月うさぎ

アメリの月うさぎのレビュー・感想・評価

アメリ(2001年製作の映画)
4.0
今日はお出かけする気がしないというちょっと寒い日曜日の朝におすすめ。
アメリの笑顔とゆるい笑いの世界が心をほんのり温めてくれる。

絵画のようにキレイでオシャレな映像とオドレイ・トトゥの笑顔がキュートな
ロマンティック・コメディ。(ミステリアスで幻想的でちょっとだけエロティック)
アコーディオンをフューチャーした遊園地を思わせるヤン・ティルセンによる音楽もいい。

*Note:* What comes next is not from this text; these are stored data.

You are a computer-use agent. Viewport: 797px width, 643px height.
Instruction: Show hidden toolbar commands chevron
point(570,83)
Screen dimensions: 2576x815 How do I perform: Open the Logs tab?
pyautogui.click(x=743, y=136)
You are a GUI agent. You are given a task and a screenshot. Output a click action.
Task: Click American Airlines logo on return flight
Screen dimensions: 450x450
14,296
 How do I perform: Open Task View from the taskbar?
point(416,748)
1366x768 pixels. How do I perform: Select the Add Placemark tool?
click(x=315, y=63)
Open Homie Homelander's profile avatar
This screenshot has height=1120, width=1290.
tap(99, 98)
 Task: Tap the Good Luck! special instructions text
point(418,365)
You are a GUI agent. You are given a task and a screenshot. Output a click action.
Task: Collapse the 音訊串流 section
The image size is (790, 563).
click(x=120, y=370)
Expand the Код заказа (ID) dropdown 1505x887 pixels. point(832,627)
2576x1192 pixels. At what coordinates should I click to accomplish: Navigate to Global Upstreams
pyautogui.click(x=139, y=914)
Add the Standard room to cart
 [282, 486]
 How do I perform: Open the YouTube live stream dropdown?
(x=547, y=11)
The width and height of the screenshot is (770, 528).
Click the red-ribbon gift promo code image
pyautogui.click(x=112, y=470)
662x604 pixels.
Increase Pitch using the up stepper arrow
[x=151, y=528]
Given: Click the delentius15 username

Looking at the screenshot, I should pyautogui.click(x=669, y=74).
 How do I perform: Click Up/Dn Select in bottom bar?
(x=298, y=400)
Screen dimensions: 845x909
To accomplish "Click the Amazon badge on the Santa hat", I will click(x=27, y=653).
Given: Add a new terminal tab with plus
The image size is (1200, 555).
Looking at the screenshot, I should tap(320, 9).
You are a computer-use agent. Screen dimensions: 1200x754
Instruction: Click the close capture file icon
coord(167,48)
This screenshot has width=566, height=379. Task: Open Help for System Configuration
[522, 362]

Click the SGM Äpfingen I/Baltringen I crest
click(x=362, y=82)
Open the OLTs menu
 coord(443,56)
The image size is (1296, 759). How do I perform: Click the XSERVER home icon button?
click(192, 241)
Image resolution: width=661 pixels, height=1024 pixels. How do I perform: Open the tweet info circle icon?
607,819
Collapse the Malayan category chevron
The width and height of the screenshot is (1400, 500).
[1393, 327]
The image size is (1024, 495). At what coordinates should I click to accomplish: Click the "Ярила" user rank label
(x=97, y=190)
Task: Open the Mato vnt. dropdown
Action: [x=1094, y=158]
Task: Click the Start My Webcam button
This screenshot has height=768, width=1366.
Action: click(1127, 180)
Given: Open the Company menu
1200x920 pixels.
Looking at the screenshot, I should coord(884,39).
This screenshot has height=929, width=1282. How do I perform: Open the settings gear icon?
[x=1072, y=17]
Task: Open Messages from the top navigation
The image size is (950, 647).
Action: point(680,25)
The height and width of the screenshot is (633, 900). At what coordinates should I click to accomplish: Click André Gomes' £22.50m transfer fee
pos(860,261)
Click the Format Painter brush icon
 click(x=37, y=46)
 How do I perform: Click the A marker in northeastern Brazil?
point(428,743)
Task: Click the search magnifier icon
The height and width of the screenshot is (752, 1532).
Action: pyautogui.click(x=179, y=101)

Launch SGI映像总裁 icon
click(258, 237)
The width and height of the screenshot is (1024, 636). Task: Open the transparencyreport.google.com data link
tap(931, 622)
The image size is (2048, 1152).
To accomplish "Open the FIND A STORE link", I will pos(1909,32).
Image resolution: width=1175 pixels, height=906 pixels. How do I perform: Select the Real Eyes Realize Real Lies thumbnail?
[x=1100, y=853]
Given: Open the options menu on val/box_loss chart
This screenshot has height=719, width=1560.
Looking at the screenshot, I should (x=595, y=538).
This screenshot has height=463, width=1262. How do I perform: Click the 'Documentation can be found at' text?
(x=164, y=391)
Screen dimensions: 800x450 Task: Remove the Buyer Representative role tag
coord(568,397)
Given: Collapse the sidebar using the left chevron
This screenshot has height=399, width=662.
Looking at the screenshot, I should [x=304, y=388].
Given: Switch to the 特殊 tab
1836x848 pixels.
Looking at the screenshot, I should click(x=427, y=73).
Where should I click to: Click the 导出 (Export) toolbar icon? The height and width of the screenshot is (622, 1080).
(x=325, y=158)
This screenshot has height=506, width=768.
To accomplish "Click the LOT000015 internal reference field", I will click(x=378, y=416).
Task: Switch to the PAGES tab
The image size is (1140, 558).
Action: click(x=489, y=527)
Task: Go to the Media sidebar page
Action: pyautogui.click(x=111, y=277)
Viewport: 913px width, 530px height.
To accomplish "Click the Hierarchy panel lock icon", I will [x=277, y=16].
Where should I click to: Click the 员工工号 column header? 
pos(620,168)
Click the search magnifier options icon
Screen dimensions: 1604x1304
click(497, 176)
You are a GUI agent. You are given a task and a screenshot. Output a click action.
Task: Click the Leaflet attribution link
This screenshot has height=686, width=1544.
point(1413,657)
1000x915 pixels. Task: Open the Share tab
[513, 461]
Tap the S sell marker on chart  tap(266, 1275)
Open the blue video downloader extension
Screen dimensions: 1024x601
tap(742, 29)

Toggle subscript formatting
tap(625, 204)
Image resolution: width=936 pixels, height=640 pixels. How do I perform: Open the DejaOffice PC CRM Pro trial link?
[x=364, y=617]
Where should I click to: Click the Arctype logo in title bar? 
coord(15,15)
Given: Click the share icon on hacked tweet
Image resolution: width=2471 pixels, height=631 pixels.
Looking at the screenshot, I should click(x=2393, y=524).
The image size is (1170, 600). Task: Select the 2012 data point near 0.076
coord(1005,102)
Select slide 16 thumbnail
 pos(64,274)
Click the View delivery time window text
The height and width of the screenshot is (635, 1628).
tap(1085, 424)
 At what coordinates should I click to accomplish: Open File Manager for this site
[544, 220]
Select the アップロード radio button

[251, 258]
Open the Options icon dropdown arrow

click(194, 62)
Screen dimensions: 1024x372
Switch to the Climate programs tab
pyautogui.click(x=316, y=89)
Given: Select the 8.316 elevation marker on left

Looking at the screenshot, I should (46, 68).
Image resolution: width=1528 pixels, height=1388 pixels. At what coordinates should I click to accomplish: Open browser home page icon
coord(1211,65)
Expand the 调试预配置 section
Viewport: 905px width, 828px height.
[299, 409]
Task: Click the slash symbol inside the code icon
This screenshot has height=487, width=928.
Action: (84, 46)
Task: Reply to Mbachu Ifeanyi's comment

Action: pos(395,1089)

23歳のアメリ・プーランはモンマルトルのカフェ、ドゥ・ムーランで働く「ちょっと」おかしな女の子。
好きなことは、豆袋に手を入れることと、クレーム・ブリュレのお焦げを壊すこと。
気晴らしは水切り。密かな楽しみは…!?

アメリの空想癖は、心配性で子どもに冷淡な医者の父と情緒不安定で厳格な教師の母の元で、
学校へもいかず子どもと接触することもなく孤独に育ったことによる。
けれど持ち前の遊び心と好奇心はアメリをユニークな女の子に育てた。
内気ではあるけれど人間観察は大好きで覗きが趣味だったりする。
そして彼女を怒らせると怖い復讐が待っているのだ(^O^)(お気の毒さま)

人に心を開いた経験のないアメリだったが、彼女も変わりたいと思っていた。
40年も前に隠された少年の宝箱を偶然発見した時、
「持ち主を探し当てて返してやろう。彼が喜んでくれたら自分の世界から飛び出そう」と。心に決める。

まずは他者の人生に関わることだ。
(アメリの場合そのやり方が不器用で遠回りなので、そこが滑稽なのだ)

アメリのアパルトマンやカフェに集う人々は皆、ちょっとヘンで欠点のある人ばかり。
けれど人間ってその欠点が個性だったりする訳なんだな。と思わされる。
アパルトマンの住人、「ガラス男」ことレイモン・デュファイエルは20年間外出したことがないという絵描きの老人。
ルノワールの「舟遊びの昼食」の模写を毎年1枚ずつ描き続けているという。
彼の後押しでアメリは自分の人生の軌道修正へとさらに一歩踏み出す決心をするのだった。


この映画で描かれているのはヘンテコな世界。

いままでにみた映画の中で最も意味不明で最低の映画だったと語った知り合いの男性がいる。
そう感じる人がいても仕方ない映画かも知れない。とは思う。
だけど注意して見て欲しい。実はとっても平凡な暮らししか描かれていない。
カフェで働くことも、さえない男の子と恋愛することも、ごくツマラナイことだろう。
誰もダイアナ妃のように劇的には生きられない。
それでも仕掛けひとつでファンタジーは生まれる。こんなふうに。
スキンヘッドの謎の男の正体がわかっただけでこんなにもワクワクした瞬間を味わえる。
人生はワンダフルだよ。見方ひとつで。
そうは思えないだろうか?

だからアメリが幸せに笑った時、私たちも幸せになれるのだ。
アメリは私自身なのだから。


《追記》
アメリのカフェもメリーゴーランドもあの食料品店も実際にあるんですって。
セットで撮られていない映画って、ロケ地めぐりっていう楽しみ方もできますね。
モンマルトルに行きたくなります。